Model

We will illustrate the use of Monte Carlo integration via a simple normal-normal example where observations are iid normal, ie. \[ y_1,\ldots,y_n|\theta \sim N(\theta,1) \] and the prior information regarding \(\theta\) is \[ \theta \sim N(0,1) \]

Simulating the dataset

set.seed(23235)
n = 10 
thetatrue = 1
y = rnorm(n,thetatrue,1)
ybar = mean(y)
ybar
## [1] 1.350405

In this simple case, all computations can be done in analytical form. More precisely, it is easy to see that the sampling distribution of the sample mean \({\bar y}_n=\sum_{i=1}^n y_i\), given \(\theta\), is \[ {\bar y}_n|\theta \sim N(\theta,1/n) \] while the prior predictive of \({\bar y}_n\) is \[ {\bar y}_n \sim N\left(0,\frac{n+1}{n}\right) \] Similarly, the posterior distribution of \(\theta\) given \({\bar y}_n\) is also Gaussian: \[ \theta | {\bar y}_n \sim N\left(\frac{n}{n+1}{\bar y}_n,\frac{1}{n+1}\right) \] and the posterior predictive of \(y_{n+1}\) is \[ p(y_{n+1}|{\bar y}_n) \sim N\left(\frac{n}{n+1}{\bar y}_n,\frac{n+2}{n+1}\right) \]
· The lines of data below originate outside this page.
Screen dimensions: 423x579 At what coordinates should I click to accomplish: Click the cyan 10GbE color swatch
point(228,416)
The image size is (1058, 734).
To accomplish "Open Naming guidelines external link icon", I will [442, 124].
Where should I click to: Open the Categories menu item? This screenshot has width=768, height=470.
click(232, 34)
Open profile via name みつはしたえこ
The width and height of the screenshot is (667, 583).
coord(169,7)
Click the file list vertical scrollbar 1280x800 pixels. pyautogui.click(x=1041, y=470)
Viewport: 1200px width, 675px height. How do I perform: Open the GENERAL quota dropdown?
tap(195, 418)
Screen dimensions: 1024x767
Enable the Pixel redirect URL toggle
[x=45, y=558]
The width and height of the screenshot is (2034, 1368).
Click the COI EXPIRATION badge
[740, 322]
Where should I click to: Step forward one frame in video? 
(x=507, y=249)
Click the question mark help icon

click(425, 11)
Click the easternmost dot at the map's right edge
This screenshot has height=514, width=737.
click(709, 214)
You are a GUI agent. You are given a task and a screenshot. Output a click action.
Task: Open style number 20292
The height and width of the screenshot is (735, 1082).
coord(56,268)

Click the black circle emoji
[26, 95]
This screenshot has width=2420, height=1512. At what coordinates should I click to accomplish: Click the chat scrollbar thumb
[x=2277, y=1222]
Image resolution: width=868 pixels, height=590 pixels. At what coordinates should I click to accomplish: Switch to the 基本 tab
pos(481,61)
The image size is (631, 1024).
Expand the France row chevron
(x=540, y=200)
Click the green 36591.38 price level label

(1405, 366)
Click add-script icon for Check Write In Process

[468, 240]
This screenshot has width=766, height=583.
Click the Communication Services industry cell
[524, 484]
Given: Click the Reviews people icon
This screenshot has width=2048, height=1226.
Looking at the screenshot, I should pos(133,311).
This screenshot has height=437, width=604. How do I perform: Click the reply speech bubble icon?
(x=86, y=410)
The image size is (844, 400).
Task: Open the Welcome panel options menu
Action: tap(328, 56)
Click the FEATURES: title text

Prior predictive of \({\bar y}_n\)

par(mfrow=c(1,1))
yy = seq(-5,5,length=100)
plot(yy,dnorm(yy,0,sqrt((n+1)/n)),type="l",ylab="Density",xlab=expression(bar(y)))
legend("topleft",legend=c("Model",expression(y[i]~"|"~theta %~%N(theta,1)~i==list(1,...,n)),expression(bar(y)%~%N(0,1/n))))
legend("topright",legend=c("Prior",expression(theta %~%N(0,1))))
title(substitute(paste("Prior predictive of ",bar(y)," (n = ",n,")",sep=""),list(n=n)))
points(ybar,0,col=2,pch=16,cex=1)

Posterior of \(\theta\)

m = n/(n+1)*ybar
sd = sqrt(1/(n+1))
tt = seq(m-5*sd,m+5*sd,length=100)
plot(tt,dnorm(tt,m,sd),xlab=expression(theta),ylab="Density",type="l")
points(thetatrue,0,col=2,pch=16,cex=1)
title(expression('Posterior of ' ~ theta))

Prior and posterior predictives

m = n/(n+1)*ybar
sd = sqrt((n+2)/(n+1))
yy1 = seq(m-10*sd,m+10*sd,length=1000)
plot(yy1,dnorm(yy1,m,sd),xlab=expression(y[n+1]),ylab="Density",type="l")
lines(yy1,dnorm(yy1,0,2),col=2)
legend("topleft",legend=c(expression(Pr(y[n+1])),expression(Pr(y[n+1]~"|"~list(y[1],...,y[n])))),col=2:1,lty=1)
legend("topright",legend=substitute(paste(bar(y)==yyy),list(yyy=round(ybar,3))))